Another nightmare scenario is the police coming into the house via a no-knock raid. Maybe they got the wrong address or someone decided to SWAT me, it doesn’t matter. I’m worried about them busting through the door and me thinking it’s a home invasion and either myself, a member of my family, or a police officer gets killed.

“But if identify themselves, saying they’re police, you shouldn’t shoot!” someone might retort.

Except, you can’t trust that, necessarily.

Gwinnett County police arrested a Lawrenceville man who is accused of impersonating an officer to commit multiple home invasions and armed robberies, revealing a larger investigation involving at least 11 suspects.

Christopher Michael, 34, was arrested March 2 on a long list of charges related to two home invasions that took place in September, Gwinnett police spokeswoman Sgt. Jennifer Richter confirmed. Police took out similar charges against a second suspect, 31-year-old Guillermo Hernandez, who was already in custody on unrelated charges in Walton County. Nine other suspects have not been publicly identified.

Michael was one of five armed men who stormed a Lilburn home around 4:30 a.m. on Sept. 6, allegedly kicking in the doors while yelling that they were with police and the Drug Enforcement Administration, authorities said. Doorbell camera footage obtained by Channel 2 Action News shows two cars pulling up to the home in the middle of the night and five men quickly approaching the house.


Just because they come through the door identifying themselves as the police, it doesn’t mean they are.

Few people believe a home invasion isn’t grounds for defending yourself. In a situation like this, if any of these guys had been shot and killed, it would have been justified.

Yet how are we supposed to differentiate between actual law enforcement and people like this?

“If you’re not doing anything wrong, you have nothing to worry about,” some might claim.

However, Breonna Taylor wasn’t accused of wrongdoing. Neither was Amir Locke. Both of these people were killed in no-knock raids that, to the residents, sure as hell looked like home invasions.

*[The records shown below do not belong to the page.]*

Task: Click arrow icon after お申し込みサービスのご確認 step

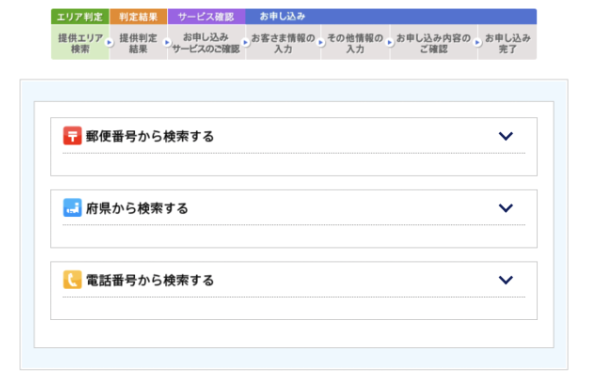Action: [245, 43]
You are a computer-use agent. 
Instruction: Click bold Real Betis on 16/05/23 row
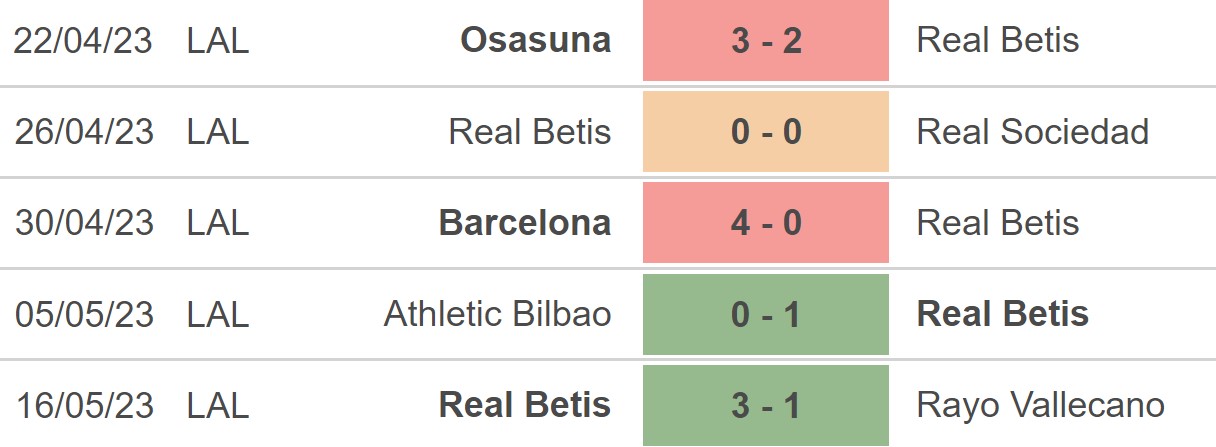pyautogui.click(x=524, y=405)
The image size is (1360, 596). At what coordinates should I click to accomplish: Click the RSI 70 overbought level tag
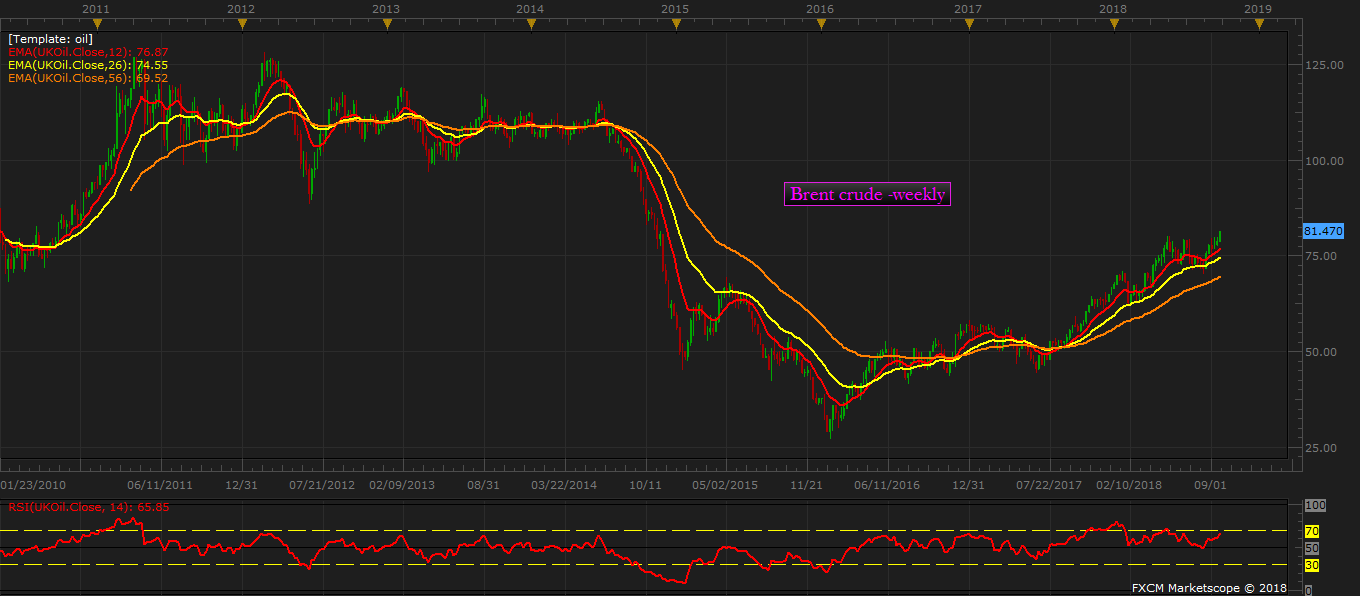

It seems ridiculous that we could look at these examples and not recognize that it’s at least something we need to talk about, to discuss in a reasonable manner. I mean, criminals are pretending to be cops in order to get compliance from residents quickly. That increases the risk for everyone, including police officers down the road.

So yes, this is a nightmare scenario.


I’m not paralyzed with fear or anything, mind you. I recognize that the odds of either an actual raid or a home invasion are still pretty damn low. However, I’d also like to know that if such a situation were to happen, it would be more clear and the odds of an incident would be much lower.